Under the facts of this case, we find that the trial court abused its discretion in *733striking appellant’s pleadings as a sanction for failing to attend a mediation conference. The record does not demonstrate that level of misconduct which justifies the imposition of the severest of sanctions. See Roggemann v. Boston Safe Deposit and Trust Co., 670 So.2d 1073 (Fla. 4th DCA 1996); Townsend v. Feinberg, 659 So.2d 1218 (Fla. 4th DCA 1995). Other than the failure to attend mediation, the only misconduct relied upon by the trial court to justify the sanction was a failure to properly reply to a request for production. In response to an order compelling production, appellant prepared a two page handwritten memorandum, which he faxed to his attorney. The attorney then faxed his client’s handwritten missive to opposing counsel, instead of working with appellant to prepare a proper response under Fla. R.Civ.P. 1.350. Both incidents of misconduct reflect derelictions of appellant’s attorney,1 which do not support the striking of appellant’s pleadings in this case. See Kozel v. Ostendorf, 629 So.2d 817 (Fla.1994); Crystal Lake Golf Course, Inc. v. Kalin, 252 So.2d 379 (Fla. 4th DCA 1971).

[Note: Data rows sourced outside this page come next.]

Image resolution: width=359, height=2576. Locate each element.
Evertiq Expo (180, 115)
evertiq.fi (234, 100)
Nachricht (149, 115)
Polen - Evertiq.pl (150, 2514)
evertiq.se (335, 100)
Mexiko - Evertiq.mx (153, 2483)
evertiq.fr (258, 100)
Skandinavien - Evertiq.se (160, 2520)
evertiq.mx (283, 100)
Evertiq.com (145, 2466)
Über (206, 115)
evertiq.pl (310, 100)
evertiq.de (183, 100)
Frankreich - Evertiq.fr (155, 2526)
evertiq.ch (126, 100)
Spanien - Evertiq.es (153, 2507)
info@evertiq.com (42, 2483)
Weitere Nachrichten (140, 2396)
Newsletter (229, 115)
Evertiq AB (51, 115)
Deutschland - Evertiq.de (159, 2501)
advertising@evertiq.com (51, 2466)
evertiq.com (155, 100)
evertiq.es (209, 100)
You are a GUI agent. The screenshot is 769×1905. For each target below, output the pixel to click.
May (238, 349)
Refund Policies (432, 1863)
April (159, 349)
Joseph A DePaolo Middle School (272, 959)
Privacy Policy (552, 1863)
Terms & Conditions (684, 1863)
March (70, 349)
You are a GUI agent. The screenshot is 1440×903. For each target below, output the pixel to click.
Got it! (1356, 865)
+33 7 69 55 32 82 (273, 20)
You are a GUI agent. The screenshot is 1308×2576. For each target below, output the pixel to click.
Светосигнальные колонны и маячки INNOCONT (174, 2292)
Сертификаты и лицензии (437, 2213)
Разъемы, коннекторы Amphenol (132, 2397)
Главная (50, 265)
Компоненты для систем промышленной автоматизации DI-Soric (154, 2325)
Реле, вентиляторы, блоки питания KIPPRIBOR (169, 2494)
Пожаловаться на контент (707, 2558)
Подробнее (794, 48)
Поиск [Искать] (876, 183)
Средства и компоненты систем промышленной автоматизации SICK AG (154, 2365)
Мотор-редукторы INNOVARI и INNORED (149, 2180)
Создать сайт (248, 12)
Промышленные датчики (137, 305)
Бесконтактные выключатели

As to the order imposing sanctions for the failure to produce documents, we find no abuse of discretion. We reverse the final judgment, the partial final judgment in favor of plaintiff as to liability and the November 2, 1995 order granting plaintiffs’ motion for sanctions. In light of the reversal, it is unnecessary to reach the other issue on appeal.
REVERSED AND REMANDED.
POLEN, PARIENTE and GROSS, JJ., concur.. Williams' appellate attorney did not handle the case at the trial level.